Singles from Un Poco Más
- "Dame un Poco Más" Released: 1999; "No Puedo Olvidar" Released: 1999; "Baila la Rumba" Released: 1999;

= Un Poco Más (MDO album) =

Un Poco Más is a studio album by the Puerto Rican boy band MDO, released in 1999 by the record label Sony Music. The band's lineup at the time included Abel Talamántez, Alexis Grullón, Anthony Galindo and Didier Hernández, who not only performed the songs but also contributed to the composition and production of the album.

With 12 tracks, including hits like "Dame un Poco Más," "No Puedo Olvidar," and "Baila la Rumba," the album highlighted the band's musical versatility. The production was handled by Alejandro Jaén, while the artistic direction was supervised by Edgardo Díaz, the creator of the group. In an effort to mature their image, the members designed a more sophisticated aesthetic, reflecting the band's personal and musical evolution.

The release was followed by a promotional tour that took the band through United States, Puerto Rico, and Mexico, including performances in iconic venues such as Madison Square Garden and the Bellas Artes Theatre. The album received favorable reviews from critics, with special praise for its vocal harmonies.

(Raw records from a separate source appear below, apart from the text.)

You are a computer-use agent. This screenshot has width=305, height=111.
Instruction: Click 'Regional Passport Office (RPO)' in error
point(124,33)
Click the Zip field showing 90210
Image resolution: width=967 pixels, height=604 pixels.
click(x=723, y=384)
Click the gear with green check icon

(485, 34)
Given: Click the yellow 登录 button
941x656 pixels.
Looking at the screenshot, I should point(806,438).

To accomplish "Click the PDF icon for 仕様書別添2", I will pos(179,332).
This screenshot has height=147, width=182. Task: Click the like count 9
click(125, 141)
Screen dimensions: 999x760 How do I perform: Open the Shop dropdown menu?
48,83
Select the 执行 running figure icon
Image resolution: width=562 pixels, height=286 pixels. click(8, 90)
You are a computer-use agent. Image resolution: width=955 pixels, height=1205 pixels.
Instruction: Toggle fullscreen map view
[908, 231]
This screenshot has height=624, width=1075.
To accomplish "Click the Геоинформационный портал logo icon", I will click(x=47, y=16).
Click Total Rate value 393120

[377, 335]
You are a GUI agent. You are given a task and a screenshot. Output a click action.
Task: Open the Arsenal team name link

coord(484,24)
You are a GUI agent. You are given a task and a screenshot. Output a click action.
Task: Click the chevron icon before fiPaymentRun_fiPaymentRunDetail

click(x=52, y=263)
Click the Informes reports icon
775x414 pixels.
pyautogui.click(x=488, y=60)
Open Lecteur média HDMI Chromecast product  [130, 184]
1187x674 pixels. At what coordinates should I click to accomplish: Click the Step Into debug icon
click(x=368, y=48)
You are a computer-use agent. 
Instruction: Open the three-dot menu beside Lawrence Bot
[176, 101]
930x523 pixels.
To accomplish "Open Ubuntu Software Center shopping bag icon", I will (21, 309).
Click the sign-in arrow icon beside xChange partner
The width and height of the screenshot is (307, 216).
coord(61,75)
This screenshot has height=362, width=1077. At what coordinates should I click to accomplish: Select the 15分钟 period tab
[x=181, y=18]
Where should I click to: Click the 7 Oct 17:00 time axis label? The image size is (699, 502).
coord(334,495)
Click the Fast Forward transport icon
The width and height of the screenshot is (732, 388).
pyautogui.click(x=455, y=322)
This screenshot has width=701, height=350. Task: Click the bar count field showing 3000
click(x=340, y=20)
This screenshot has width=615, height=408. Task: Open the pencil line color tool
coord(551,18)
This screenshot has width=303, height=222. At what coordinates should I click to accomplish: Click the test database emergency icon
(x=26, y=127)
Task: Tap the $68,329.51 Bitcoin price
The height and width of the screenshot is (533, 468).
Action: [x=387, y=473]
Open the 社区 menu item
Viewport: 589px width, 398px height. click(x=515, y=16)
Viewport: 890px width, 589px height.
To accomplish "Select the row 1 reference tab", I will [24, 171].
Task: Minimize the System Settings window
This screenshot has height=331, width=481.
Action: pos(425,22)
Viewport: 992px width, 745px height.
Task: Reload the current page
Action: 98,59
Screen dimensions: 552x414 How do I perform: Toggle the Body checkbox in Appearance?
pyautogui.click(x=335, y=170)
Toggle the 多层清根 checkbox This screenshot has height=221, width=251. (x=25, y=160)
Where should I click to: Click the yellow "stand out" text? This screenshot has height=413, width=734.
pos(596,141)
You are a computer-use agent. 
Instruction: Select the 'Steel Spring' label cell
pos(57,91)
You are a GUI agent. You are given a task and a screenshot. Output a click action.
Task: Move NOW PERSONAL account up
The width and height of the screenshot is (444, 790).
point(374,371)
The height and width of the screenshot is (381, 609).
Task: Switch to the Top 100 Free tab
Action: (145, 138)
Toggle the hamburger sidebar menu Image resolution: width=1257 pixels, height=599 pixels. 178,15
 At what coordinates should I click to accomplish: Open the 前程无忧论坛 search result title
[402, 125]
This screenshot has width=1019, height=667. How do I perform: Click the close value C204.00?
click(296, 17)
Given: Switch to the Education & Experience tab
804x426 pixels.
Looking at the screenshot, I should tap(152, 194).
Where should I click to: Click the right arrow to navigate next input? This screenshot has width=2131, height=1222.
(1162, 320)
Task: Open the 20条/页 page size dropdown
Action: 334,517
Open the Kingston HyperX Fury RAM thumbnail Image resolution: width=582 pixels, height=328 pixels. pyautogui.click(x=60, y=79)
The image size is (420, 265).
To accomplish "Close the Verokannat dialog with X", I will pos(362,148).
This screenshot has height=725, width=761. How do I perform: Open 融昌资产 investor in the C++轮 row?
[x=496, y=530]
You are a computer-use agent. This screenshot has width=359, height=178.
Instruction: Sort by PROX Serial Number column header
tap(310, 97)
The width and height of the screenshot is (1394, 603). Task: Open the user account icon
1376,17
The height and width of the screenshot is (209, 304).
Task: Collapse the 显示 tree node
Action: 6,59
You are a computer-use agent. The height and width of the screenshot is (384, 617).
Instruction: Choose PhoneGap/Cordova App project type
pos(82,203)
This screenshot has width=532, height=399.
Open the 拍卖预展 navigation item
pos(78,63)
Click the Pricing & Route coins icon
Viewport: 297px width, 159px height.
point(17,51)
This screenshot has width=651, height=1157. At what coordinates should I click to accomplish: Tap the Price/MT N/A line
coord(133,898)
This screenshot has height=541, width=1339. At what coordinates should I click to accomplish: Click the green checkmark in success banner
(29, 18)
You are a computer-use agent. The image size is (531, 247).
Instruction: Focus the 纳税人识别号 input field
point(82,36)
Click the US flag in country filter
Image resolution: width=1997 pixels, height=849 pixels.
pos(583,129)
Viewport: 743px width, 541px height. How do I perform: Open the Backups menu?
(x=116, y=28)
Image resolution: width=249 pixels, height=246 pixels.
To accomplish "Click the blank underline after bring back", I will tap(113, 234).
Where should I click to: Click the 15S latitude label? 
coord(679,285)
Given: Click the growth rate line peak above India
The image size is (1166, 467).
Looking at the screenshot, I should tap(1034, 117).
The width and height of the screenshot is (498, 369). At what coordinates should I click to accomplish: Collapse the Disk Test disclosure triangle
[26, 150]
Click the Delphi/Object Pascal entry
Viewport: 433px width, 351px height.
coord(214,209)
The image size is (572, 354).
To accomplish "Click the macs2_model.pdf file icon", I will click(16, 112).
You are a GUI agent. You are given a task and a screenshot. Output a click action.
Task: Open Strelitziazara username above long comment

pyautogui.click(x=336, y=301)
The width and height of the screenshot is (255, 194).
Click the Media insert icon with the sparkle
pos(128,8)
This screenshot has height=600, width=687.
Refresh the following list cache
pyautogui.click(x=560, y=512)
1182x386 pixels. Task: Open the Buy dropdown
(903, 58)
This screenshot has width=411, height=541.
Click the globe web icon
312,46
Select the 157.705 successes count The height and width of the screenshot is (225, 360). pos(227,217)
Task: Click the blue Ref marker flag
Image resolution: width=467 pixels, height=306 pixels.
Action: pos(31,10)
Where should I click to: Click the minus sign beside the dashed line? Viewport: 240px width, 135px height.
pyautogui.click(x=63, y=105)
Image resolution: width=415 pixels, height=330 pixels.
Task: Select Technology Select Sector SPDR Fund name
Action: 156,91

Commercially, it achieved notable positions on the Billboard charts and was certified with gold and platinum records. Moreover, the album was nominated for major awards.

==Production and composition==
The artistic direction of the project was handled by Edgardo Díaz, creator and manager of the group, while the direction and musical production were led by Alejandro Jaén. In addition to singing, the members of the group also acted as composers and participated in the production of the album, as well as contributing to the arrangements. Alexis and Abel wrote five songs in Spanish and one in English, all in collaboration with arranger Tomás Torres.

Alexis stated that several songs they wrote did not make it to the final selection of the album's repertoire. Regarding the experience of composing at such a young age, Abel responded: "When I get inspired to write, I don't just include things that happened to me personally, but I also let my imagination flow and write about other things that someone told me or that could happen to anyone". The singer also revealed that he has no preference between singing and composing.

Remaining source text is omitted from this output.